CS262 project ideas, Fall 2005

This was a project ideas page for Joe and Mothy's 262 class

P2 Engine Architecture

Parallel dataflow execution using lightweight threads. P2 is currently implemented using a single-threaded event-driven select loop to implement asynchronous I/O. Some consequences of this are that P2 cannot take advantage of multiple processors, and it is cumbersome to implement long-running I/O operations (such as disk access or invoking a separate database process) in the middle of executing a P2 rule. This project investigates the issues in using the Cappricio lightweight threads package as a better basis of the P2 runtime. Cappricio is attractive because supports very large numbers of coroutine-like threads, with lightweight synchronization primitives. However, it also presents challenges, for example: efficiently scheduling P2's dataflow graph based on ordering contraints imposed by language semantics, and resource control to ensure that long-running CPU-intensive dataflow invocations do not starve or hold up the rest of the system. This project assumes fairly strong C++/STL skills and a working knowledge of asynchronous I/O programming on Unix.

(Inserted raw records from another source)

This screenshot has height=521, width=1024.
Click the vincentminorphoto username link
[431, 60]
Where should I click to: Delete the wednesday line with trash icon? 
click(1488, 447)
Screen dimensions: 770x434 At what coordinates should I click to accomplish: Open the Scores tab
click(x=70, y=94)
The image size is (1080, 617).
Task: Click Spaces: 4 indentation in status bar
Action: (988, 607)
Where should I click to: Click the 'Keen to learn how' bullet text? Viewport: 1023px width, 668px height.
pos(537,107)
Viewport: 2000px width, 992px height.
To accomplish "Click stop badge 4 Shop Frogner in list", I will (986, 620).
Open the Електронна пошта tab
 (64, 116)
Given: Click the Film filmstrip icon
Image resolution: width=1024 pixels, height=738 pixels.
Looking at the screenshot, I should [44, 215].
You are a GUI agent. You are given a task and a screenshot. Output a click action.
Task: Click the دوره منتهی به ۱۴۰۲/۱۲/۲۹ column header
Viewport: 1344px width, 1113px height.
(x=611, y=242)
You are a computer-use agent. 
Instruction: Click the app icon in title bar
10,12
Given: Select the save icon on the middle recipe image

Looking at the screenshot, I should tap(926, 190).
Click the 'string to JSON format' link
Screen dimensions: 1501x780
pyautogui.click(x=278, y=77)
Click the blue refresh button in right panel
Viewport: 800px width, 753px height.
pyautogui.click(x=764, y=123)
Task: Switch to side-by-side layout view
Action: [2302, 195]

Coordination extensions to P2. In the P2 declarative overlay system, actions (insertion in a table, sending a message, etc.) occur as a result of single "events" (arrival of a message, timers, etc.). While sufficient to implement overlay networks remarkably concisely, this "single event => action" model does make it somewhat cumbersome to express certain kinds of short-term "stateful" behavior, such as "perform action X when events Y and Z are seen within 3 seconds of each other", etc. This project is about combining P2's powerful datalog evaluation with a more sophisticated event coordination facility, and evaluating what the payoff is in terms of system complexity, simplicity of expression, and runtime efficiency, as compared with implementing such stateful constructs in P2's existing query languages. The idea is to combine some of facilities of modern publish-subscribe systems with distributed relational query processing.
Parallel Dataflow with Overlays. Partitioned-parallel dataflow execution is a good way to scale up cluster-based data processing. It has been used successfully in databases since the 1980's (see the DeWitt/Gray paper on "Parallel Database Systems" in the red book, the Graefe paper to be read on 11/3, as well as the work on FLuX [2]). Recently this idea has proven very important in web search engines; Google calls it MapReduce, and it underlies much of their batch processing. Traditionally, parallel dataflow assumes a very reliable set of "fate-shared" machines. As clusters scale out, they are beginning to look more and more like distributed systems. Investigate the use of overlay technologies in a high-performance parallel dataflow environment for clusters.

Networking

Declarative Protocol Implementation. P2 was design as a system for constructing overlay networks; however, one can certainly imagine using it to implement the core functionality of Internet routing. Consider a declarative implementation of Internet protocols like BGP, or even TCP/IP. Can these be made efficient in P2? Does the declarative perspective help to prove properties about correctness? Does the flexibility of the language and the dataflow system enable new optimizations to be defined and exploited? Some related work here includes Click, XORP, and logics for routing.
Ephemeral, Customized Overlay Networks. P2 allows overlay networks to be concisely specified, and constructed on the fly. This raises the possibility of customized, "ephemeral" overlays that are set up for a specific task (e.g. disseminating a command with a randomized gossip algorithm, constructing a multicast/aggregation tree with controlled fanout/in, producing a random-neighbor DHT for secure routing, etc.) This project would investigate the feasibility and motivation for such "ECO" networks: how quickly can overlays be brought up and torn down, and can you demonstrate the benefit of a specific customized overlay for a particular task?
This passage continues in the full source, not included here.